Shareholders can breathe a sigh of relief after the announcement this week that the Australian Competition and Consumer Commission (ACCC) has waved through the acquisition by Insurance Australia Group Limited (ASX: IAG) of the underwriting businesses of Lumley and WFI which are owned by Wesfarmers Ltd (ASX: WES).
As announced back on 16 December 2013, IAG and Wesfarmers reached agreement for the sale of Wesfarmers’ insurance underwriting operations for $1.845 billion with the big hurdle to overcome being the approval of the ACCC. With that hurdle now passed, shareholders can turn their attention to what management will do with the cash haul.
For the six-months to December the earnings before interest, tax and amortisation (EBITA) for Wesfarmers from insurance underwriting were $64 million. There is also speculation that the insurance Broking division could be put on the sale blocks too. In the first half, Broking earned EBITA of $41 million. Although just speculation, Wesfarmers’ Broking could be of interest to listed peers Steadfast Group Ltd (ASX: SDF) and Austbrokers Holdings Limited (ASX: AUB). Given the consistency and lower risk earnings of the Broking business, this division could quite possibly be worth a similar amount as the larger underwriting business.
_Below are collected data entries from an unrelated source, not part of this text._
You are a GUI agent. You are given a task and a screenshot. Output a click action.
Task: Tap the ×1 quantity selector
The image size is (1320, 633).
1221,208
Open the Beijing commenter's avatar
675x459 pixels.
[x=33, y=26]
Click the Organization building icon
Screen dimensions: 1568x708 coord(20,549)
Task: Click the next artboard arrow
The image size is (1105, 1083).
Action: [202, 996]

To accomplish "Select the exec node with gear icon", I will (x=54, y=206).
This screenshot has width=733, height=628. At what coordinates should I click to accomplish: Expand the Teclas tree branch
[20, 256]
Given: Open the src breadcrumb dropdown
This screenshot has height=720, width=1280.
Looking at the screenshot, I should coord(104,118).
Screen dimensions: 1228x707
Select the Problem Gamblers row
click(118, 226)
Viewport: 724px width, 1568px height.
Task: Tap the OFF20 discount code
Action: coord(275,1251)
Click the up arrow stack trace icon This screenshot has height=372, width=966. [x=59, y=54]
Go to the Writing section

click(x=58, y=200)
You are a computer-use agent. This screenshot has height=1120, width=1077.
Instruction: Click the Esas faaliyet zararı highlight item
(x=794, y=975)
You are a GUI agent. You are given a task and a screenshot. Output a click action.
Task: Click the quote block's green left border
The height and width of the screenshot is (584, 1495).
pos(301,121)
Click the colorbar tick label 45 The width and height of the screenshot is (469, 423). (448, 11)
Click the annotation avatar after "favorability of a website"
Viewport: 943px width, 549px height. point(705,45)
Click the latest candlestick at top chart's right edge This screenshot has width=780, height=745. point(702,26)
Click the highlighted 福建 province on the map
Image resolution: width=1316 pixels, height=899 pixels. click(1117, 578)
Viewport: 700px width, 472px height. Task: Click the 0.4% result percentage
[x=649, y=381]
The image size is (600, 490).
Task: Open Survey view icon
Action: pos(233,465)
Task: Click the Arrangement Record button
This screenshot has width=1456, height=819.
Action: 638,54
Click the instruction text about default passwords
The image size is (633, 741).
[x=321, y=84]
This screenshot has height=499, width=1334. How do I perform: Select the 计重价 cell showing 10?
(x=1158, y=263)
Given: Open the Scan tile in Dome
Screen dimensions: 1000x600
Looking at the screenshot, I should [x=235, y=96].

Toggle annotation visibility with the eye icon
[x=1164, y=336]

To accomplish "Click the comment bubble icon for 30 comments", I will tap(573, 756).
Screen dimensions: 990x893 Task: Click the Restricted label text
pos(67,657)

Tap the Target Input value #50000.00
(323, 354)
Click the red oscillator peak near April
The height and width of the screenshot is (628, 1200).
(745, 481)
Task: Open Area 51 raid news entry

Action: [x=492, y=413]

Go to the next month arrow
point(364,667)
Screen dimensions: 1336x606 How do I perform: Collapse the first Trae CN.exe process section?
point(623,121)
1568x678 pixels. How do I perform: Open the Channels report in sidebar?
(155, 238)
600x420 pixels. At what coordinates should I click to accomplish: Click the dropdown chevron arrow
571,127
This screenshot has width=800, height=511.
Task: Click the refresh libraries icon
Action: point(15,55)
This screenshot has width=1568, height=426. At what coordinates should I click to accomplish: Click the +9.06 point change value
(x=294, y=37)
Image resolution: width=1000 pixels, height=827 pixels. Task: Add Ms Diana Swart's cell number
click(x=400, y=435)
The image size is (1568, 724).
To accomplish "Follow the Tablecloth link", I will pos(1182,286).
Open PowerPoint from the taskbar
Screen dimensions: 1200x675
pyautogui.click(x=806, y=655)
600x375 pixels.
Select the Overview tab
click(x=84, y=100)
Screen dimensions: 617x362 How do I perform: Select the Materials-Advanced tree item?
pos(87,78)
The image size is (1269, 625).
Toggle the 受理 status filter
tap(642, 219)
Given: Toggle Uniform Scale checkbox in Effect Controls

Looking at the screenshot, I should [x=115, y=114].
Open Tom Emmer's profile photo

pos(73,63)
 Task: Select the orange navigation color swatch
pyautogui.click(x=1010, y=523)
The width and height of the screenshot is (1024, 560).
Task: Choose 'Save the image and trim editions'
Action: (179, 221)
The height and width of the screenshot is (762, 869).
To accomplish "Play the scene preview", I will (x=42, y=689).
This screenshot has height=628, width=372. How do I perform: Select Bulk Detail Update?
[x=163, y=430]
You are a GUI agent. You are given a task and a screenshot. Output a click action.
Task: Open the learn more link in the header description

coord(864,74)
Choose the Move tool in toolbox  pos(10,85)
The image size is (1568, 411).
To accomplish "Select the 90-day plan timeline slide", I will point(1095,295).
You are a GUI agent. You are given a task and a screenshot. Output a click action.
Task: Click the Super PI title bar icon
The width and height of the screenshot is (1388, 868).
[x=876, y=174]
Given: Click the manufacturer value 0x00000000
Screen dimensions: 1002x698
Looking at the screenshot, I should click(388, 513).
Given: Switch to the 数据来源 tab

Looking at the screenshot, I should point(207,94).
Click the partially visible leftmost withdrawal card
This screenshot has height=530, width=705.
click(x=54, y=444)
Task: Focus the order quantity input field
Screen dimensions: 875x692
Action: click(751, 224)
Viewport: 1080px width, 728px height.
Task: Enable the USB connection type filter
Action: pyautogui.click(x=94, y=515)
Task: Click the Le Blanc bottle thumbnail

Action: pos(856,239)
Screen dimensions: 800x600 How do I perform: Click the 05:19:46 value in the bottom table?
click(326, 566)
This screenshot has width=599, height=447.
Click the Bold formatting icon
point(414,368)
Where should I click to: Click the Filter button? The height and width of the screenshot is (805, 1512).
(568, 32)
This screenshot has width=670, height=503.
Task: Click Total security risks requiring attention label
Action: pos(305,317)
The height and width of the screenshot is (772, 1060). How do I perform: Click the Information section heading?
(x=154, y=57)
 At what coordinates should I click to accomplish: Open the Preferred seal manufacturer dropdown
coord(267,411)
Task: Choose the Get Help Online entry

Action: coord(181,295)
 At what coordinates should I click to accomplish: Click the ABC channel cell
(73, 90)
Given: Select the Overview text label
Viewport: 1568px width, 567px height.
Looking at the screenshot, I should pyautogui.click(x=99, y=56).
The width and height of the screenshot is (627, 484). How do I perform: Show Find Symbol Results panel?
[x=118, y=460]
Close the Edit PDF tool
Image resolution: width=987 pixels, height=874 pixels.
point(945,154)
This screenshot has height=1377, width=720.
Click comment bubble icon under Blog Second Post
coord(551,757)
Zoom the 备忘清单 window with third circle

With the IAG transaction expected to complete by 30 June, it’s likely that management will update shareholders at the full year results presentation – if not before – with how they plan to utilise the cash from the sale. Last November Wesfarmers paid a 50 cent per share capital return, however given that the sale of the underwriting business effectively reduces the company’s revenue and earnings base, it is quite likely management will look to re-invest this $1.845 billion back into other areas of the company.
The most likely candidate is the Coles division where the company recently unveiled plans to spend around $1.1 billion opening 70 new supermarkets over the next few years. Shareholders will want to keep a close eye on the returns produced from any retained capital – if it is below the company’s cost of capital, it would have been wiser to have distributed the cash to shareholders.